Наверно, Антону действительно не хватало такой отстраненности — водка под травяную закуску подействовала на него коварно. По-настоящему он оценил свое состояние, когда за полночь очутился на пустынных московских улицах с портфелем в руке и билетом на трехчасовой ночной поезд. Он вышел в сквер перед домом Никольского, как в свой нечайский садик, и сдвиг хмельного воображения, усугубленный сентябрьской свежестью, еще долго держал его в убеждении, что он движется по Нечайску. Но с этим Нечайском что-то произошло. Он разбух, поднялся вокруг, как на опаре, затвердел, вытеснив зелень. Окаменели деревянные мостки. Там, где только что, казалось, тянулись теплые, живые заборы, сады и палисадники, все залубенело, сама земля покрылась коростой или коркой. Внутри эта земля пронизана была жесткими сосудами — Лизавин видел их сквозь толщу, как на цветной схеме, горячие, холодные, разно го цветные, толстые каналы для отработанных веществ, светящиеся жилы электрических нервов в ореоле искр; из-под земли они поднимались в дома, сраставшиеся в вышине с электрической призрачной твердью. Редкие светящиеся окна были пробиты в ней высоко над головой. Это был другой возраст земли и другой возраст неба, прежний Нечайск с его незатверделыми хрящиками остался далеко в прошлом, и сам Антон казался себе перенесенным в какое-то непомерное, захватывающее дух будущее.
Будущее это было пустынным.
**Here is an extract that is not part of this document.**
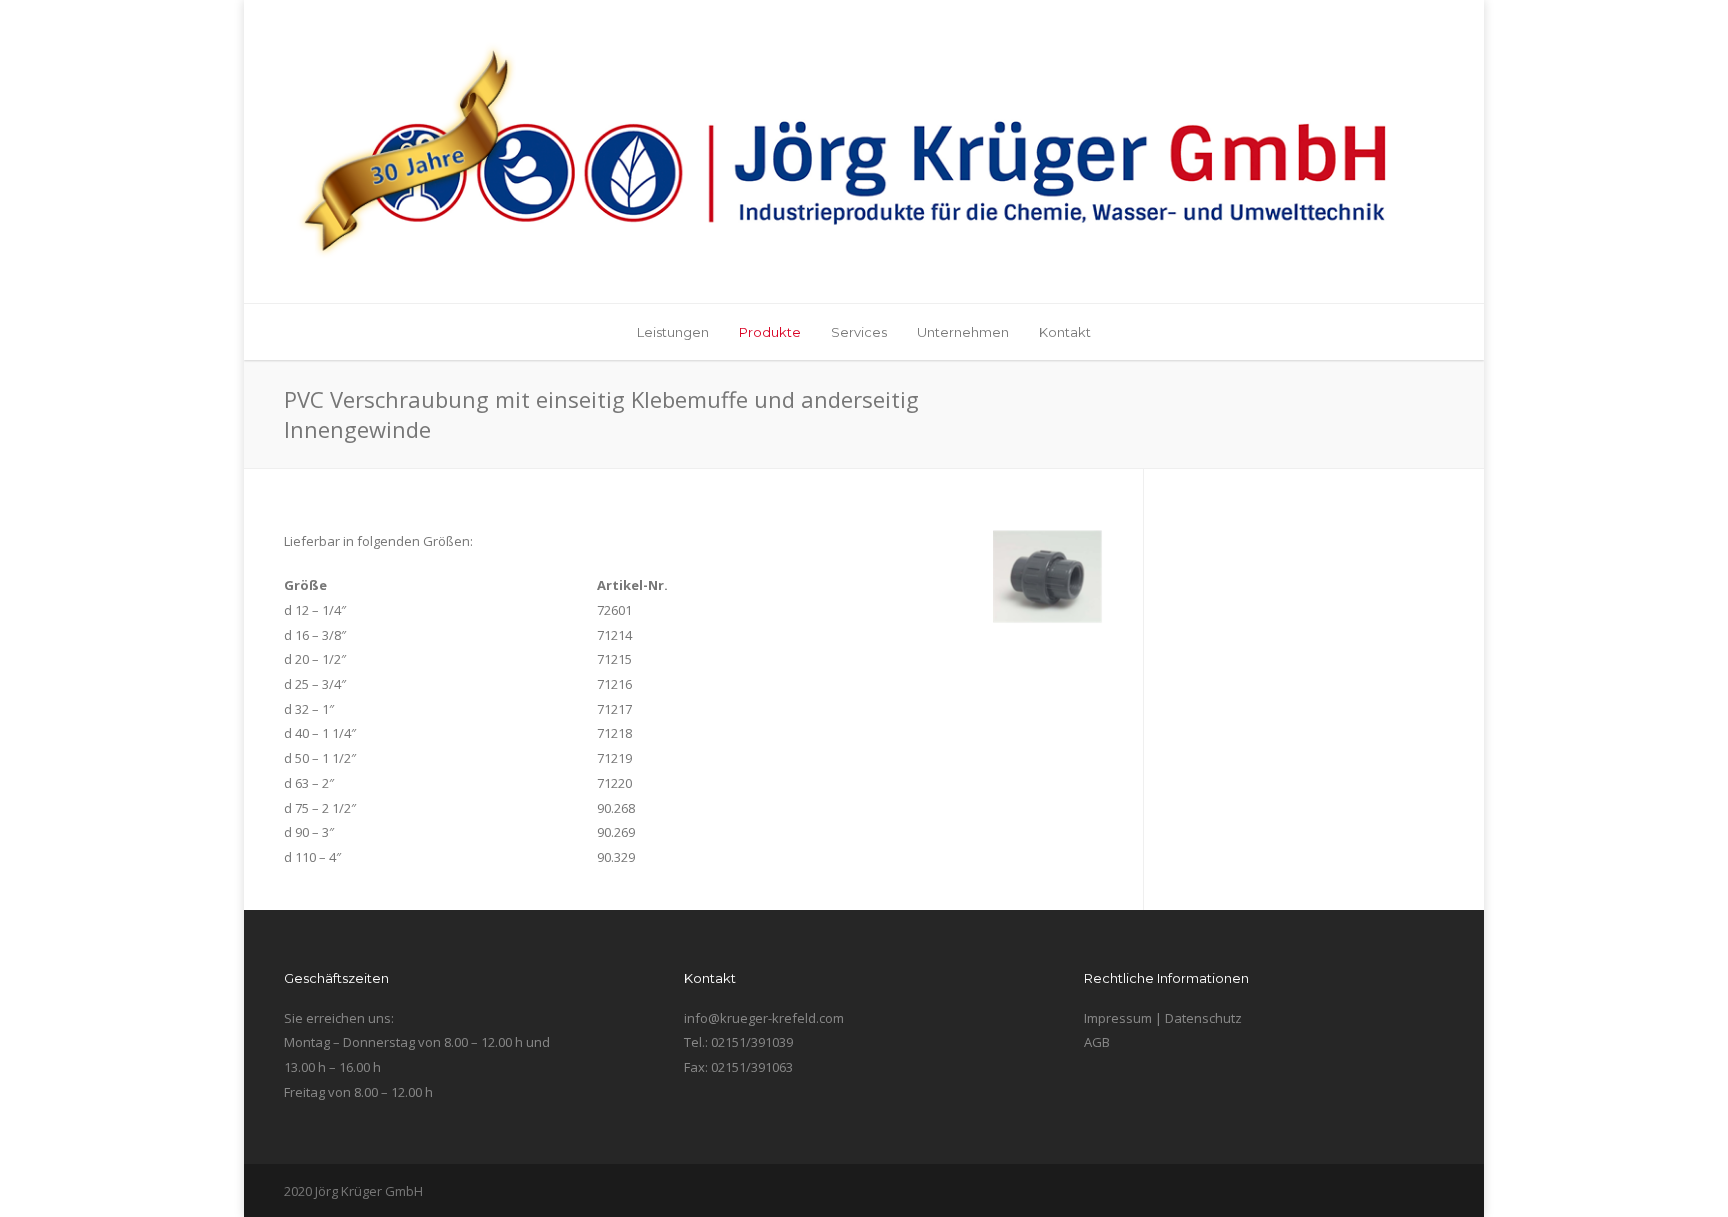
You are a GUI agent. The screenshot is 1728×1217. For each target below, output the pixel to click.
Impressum (1118, 1018)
Редкие фигуры появлялись откуда-то из складок, из наростов улицы, из-под мышек, из перевернутых дыр ужасно неудобным способом и тотчас исчезали бесследно — очень вовремя, потому что Лизавин не знал, как их обойти. Одна фигура все же не избежала столкновения, она материализовалась непонятно откуда, перекувыркнувшись в воздухе, и загородила Лизавину путь, переливаясь и изворачиваясь вместе с улицей.
— Я голубь мира, — сообщила наконец фигура; туманные крылья трепыхнулись за ее плечами.
— Ну и что? — не проявил удивления Лизавин; он словно в душе всегда предполагал, что голубь мира выгладит именно так.
— Я тебя сейчас уклюну, — сказал голубь мира. Тут кандидат наук не нашелся с ответом, и ему стало стыдно.
— Ты что, иностранец? — спросил голубь мира.
Антон оглядел себя посторонним взглядом и пожал плечами: в легком плаще-болонье, с портфелем в руке, при галстуке, но в то же время бородатый, на этой фантастической улице — видимо, иностранец.
— Мир, дружба, — сказал голубь мира почему-то с акцентом. Подумал, потом снял с себя значок и нацепил Лизавину на отворот пиджака — с внутренней стороны, как потайной знак. — Ну? — добавил он требовательно.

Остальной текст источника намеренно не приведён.